SOURCE DOCUMENT
────────────────────────────────────────

Northern Irish comedian and actor (born 1963)

Michael Smiley (born 29 January 1963) is a Northern Irish comedian and actor. He is known for his roles in the films Kill List (2011) and The Lobster (2015). He has also made appearances in British television series such as Spaced, Luther, Utopia, Black Mirror and Doctor Who.

==Early life==
Smiley was born on 29 January 1963 in Belfast and grew up in Holywood with an older brother and sister. He was raised Catholic.

He moved to London with his first wife in 1983. He began doing stand-up in 1993, after accepting a bet at an open-mic night. He had worked as a cycle courier, like his character in Spaced, and as an acid house DJ.

==Career==
He became well known for his role as Tyres O'Flaherty, the bicycle riding raver, in two episodes of the Channel 4 sitcom Spaced, and for his appearances at the Edinburgh Fringe and the Melbourne Comedy Festival. He played Mac, a former member of the British Army's Parachute Regiment in the 2008 horror film Outpost and as a zombie in Shaun of the Dead.

In 2003, he guest starred in the Doctor Who audio drama Creatures of Beauty. In 2004 he appeared in season 2, episode 4 of Hustle as Max the forger. He also was a small character in episode 2 "The Model" of 15 Storeys High.

He has appeared in all three series of The Maltby Collection on Radio 4 as Des Wainwright, an eccentric security guard who keeps repeating himself and reminding people he was in the SAS. He plays the part of Benny "Deadhead" Silver in the BBC drama series Luther. In 2010, he had a major role in the film Burke & Hare alongside his Spaced co-stars Simon Pegg and Jessica Hynes.

────────────────────────────────────────

WHAT IS EXPECTED
Please reproduce the Michael Smiley biography above word for word, from start to finish.

SOURCE DATA

────────────────────────────────────────

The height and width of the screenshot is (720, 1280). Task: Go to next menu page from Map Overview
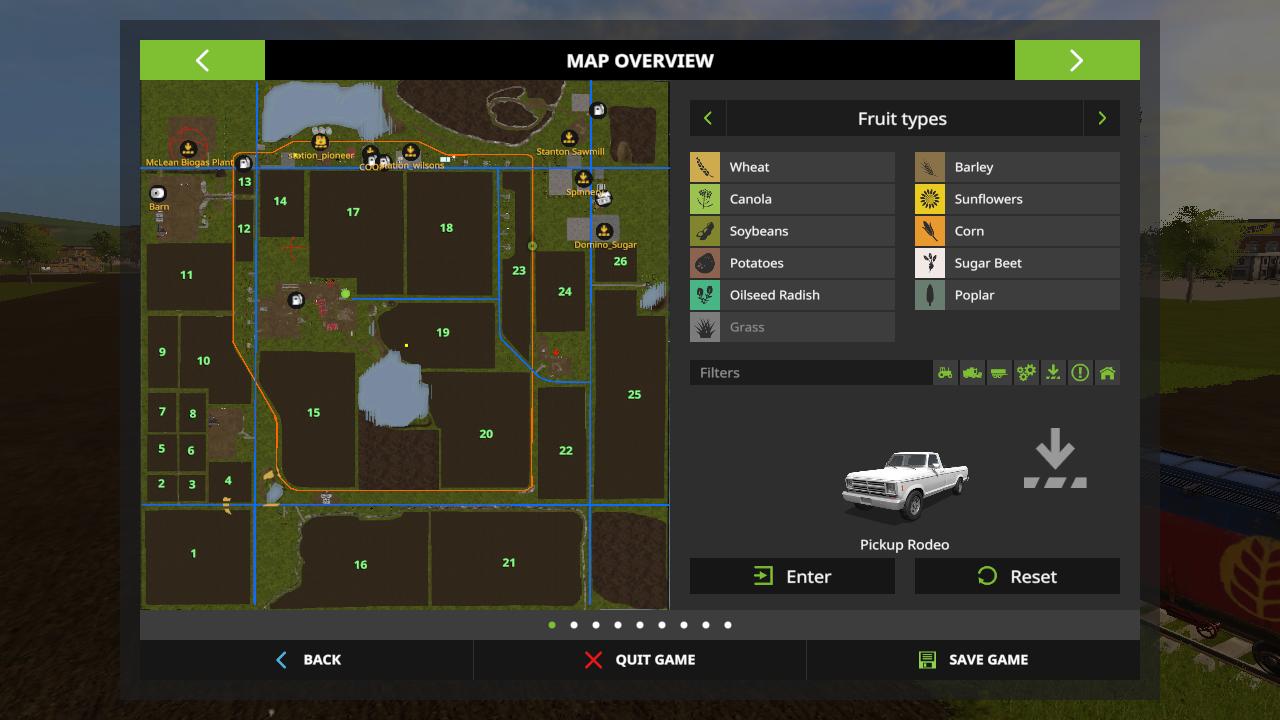tap(1077, 60)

────────────────────────────────────────

SOLUTION TO THE EXERCISE
Northern Irish comedian and actor (born 1963)

Michael Smiley (born 29 January 1963) is a Northern Irish comedian and actor. He is known for his roles in the films Kill List (2011) and The Lobster (2015). He has also made appearances in British television series such as Spaced, Luther, Utopia, Black Mirror and Doctor Who.

==Early life==
Smiley was born on 29 January 1963 in Belfast and grew up in Holywood with an older brother and sister. He was raised Catholic.

He moved to London with his first wife in 1983. He began doing stand-up in 1993, after accepting a bet at an open-mic night. He had worked as a cycle courier, like his character in Spaced, and as an acid house DJ.

==Career==
He became well known for his role as Tyres O'Flaherty, the bicycle riding raver, in two episodes of the Channel 4 sitcom Spaced, and for his appearances at the Edinburgh Fringe and the Melbourne Comedy Festival. He played Mac, a former member of the British Army's Parachute Regiment in the 2008 horror film Outpost and as a zombie in Shaun of the Dead.

In 2003, he guest starred in the Doctor Who audio drama Creatures of Beauty. In 2004 he appeared in season 2, episode 4 of Hustle as Max the forger. He also was a small character in episode 2 "The Model" of 15 Storeys High.

He has appeared in all three series of The Maltby Collection on Radio 4 as Des Wainwright, an eccentric security guard who keeps repeating himself and reminding people he was in the SAS. He plays the part of Benny "Deadhead" Silver in the BBC drama series Luther. In 2010, he had a major role in the film Burke & Hare alongside his Spaced co-stars Simon Pegg and Jessica Hynes.